▶ [Task instructions]:
• a. Please copy the n8n scraping article starting with "LLM answer engines" and going on through "jobs in n8n.", switching "scheduled jobs" to "recurring jobs".
• b. Resume the n8n scraping article after its final sentence.

▶ [Excerpted passage]:
Introduction: the answer engine becomes a workflow input

LLM answer engines now sit between users and the open web: the brand-level questions — who gets recommended, which sources are cited, what price appears — are often decided inside ChatGPT before a single link is clicked. Polling that surface on a schedule is a data-collection task, and many teams already run scheduled jobs in n8n.

The snag is that ChatGPT doesn’t expose an official “answer” API, and driving the chat UI from an automation tool means dealing with login screens, streamed responses, and fields populated client-side after rendering. n8n's HTTP Request node can call any REST endpoint, but there’s nothing for it to call until rendering, residential egress, and parsing are handled elsewhere.

The Scrapeless LLM Chat Scraper is that elsewhere: a single POST returns the rendered HTML answer wrapped in JSON, so the HTTP Request node gets a simple endpoint and downstream steps consume structured JSON fields. This post shows how to wire n8n to that actor with no code — a Schedule Trigger, one HTTP Request node, an IF branch to skip empty runs, and a storage node — and explains the agent-node path for workflows that use the scraper as an AI tool. For a ranked comparison of answer-engine scrapers, see the best LLM scrapers.

A note on scope: the request contract below was validated against the live scraper.chatgpt actor, and each n8n parameter name was checked against the current n8n node reference. The end-to-end workflow is described from those two verified sources — this post does not include a screenshot of a run as proof.

Saved entries
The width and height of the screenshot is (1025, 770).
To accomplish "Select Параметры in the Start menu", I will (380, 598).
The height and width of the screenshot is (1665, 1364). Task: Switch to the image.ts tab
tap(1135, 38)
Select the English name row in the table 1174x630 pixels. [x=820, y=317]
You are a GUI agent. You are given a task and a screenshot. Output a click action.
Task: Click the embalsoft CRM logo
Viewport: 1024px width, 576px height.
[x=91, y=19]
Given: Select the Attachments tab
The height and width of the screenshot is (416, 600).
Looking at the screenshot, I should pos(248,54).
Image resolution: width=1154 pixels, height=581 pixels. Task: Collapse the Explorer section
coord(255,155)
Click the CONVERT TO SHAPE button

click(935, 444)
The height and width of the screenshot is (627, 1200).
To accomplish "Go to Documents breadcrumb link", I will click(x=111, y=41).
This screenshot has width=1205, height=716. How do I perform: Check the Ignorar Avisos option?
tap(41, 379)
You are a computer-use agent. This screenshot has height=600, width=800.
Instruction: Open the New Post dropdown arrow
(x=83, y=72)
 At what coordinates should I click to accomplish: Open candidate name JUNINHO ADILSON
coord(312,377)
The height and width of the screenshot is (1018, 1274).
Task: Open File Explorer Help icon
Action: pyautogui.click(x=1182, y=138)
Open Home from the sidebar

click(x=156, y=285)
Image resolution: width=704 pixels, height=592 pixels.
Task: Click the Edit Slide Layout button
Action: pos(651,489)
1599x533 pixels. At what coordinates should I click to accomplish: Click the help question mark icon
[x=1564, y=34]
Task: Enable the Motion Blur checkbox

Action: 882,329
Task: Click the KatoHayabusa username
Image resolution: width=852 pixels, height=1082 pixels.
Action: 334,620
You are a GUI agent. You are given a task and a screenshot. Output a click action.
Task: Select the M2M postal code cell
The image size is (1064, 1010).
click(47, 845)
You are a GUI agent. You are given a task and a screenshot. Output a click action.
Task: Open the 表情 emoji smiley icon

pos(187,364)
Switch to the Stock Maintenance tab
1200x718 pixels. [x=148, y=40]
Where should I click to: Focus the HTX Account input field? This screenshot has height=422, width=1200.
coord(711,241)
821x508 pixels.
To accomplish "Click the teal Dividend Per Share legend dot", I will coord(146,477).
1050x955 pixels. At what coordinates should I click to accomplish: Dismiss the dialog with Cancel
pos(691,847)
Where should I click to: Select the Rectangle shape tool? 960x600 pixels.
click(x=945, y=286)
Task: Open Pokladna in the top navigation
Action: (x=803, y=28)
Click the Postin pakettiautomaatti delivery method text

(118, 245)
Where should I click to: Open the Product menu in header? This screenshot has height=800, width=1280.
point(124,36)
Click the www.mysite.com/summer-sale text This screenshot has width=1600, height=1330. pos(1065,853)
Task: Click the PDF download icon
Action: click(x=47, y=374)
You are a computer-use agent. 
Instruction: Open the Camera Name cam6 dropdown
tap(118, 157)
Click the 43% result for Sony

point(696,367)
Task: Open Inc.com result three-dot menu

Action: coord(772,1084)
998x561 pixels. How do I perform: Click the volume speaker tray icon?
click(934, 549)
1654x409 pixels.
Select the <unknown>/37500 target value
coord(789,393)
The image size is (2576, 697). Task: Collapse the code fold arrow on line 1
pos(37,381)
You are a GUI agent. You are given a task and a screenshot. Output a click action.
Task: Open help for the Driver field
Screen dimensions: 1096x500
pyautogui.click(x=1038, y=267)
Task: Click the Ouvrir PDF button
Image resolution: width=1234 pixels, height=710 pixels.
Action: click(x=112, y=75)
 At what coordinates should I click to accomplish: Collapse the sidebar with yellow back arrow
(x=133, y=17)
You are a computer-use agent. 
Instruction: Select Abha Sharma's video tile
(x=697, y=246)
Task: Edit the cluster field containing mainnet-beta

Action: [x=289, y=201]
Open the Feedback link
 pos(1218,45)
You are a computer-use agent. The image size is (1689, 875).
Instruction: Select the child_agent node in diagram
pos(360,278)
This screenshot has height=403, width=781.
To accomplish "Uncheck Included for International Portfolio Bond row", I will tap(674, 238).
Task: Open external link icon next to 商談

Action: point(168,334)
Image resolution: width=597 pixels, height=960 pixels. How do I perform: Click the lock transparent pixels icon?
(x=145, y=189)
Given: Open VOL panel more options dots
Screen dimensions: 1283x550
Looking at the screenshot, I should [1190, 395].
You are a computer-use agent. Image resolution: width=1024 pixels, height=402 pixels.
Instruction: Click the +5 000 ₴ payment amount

▶ [Answers provided]:
• a.
LLM answer engines now sit between users and the open web: the brand-level questions — who gets recommended, which sources are cited, what price appears — are often decided inside ChatGPT before a single link is clicked. Polling that surface on a schedule is a data-collection task, and many teams already run recurring jobs in n8n.

• b.
What You Can Do With It

  • Scheduled answer monitoring. Execute a consistent set of prompts on an hourly or daily cadence and append each ChatGPT response to a spreadsheet, converting answer drift into a time series you can analyze instead of relying on manual checks.
  • Share-of-citation tracking. Inspect task_result.search_result to obtain the sources the model consulted, then aggregate domain counts across runs to determine which sites the model keeps citing for your category.
  • Brand-mention alerts. Use a conditional branch that checks whether the response text names your product, and trigger a Slack or email node off the IF when a mention appears or disappears.
  • Multi-engine capture in one workflow. Clone the HTTP Request node and swap the actor string to scraper.gemini or scraper.perplexity; the request envelope remains identical, so downstream nodes don’t need to change.
  • No-ops handoff to non-developers. Once the workflow is in place, teammates can edit the prompt list in a Set node or a sheet without touching code, and the capture keeps running.
  • Agent tool calls. Surface the scraper through the MCP Client node so an n8n AI agent can decide when to query an answer engine as part of a larger task.

Why the Scrapeless LLM Chat Scraper for n8n

The Scrapeless LLM Chat Scraper is the scraper.chatgpt actor in the Universal Scraping API family, and it maps neatly to n8n because it’s a single authenticated POST that accepts JSON and returns JSON. For building no-code workflows it provides:

  • A single REST endpoint the HTTP Request node calls directly — no SDK to install on the n8n host, no browser to drive.
  • Server-side rendering, residential egress, and anti-bot handling, so the node receives a finished answer rather than a login page.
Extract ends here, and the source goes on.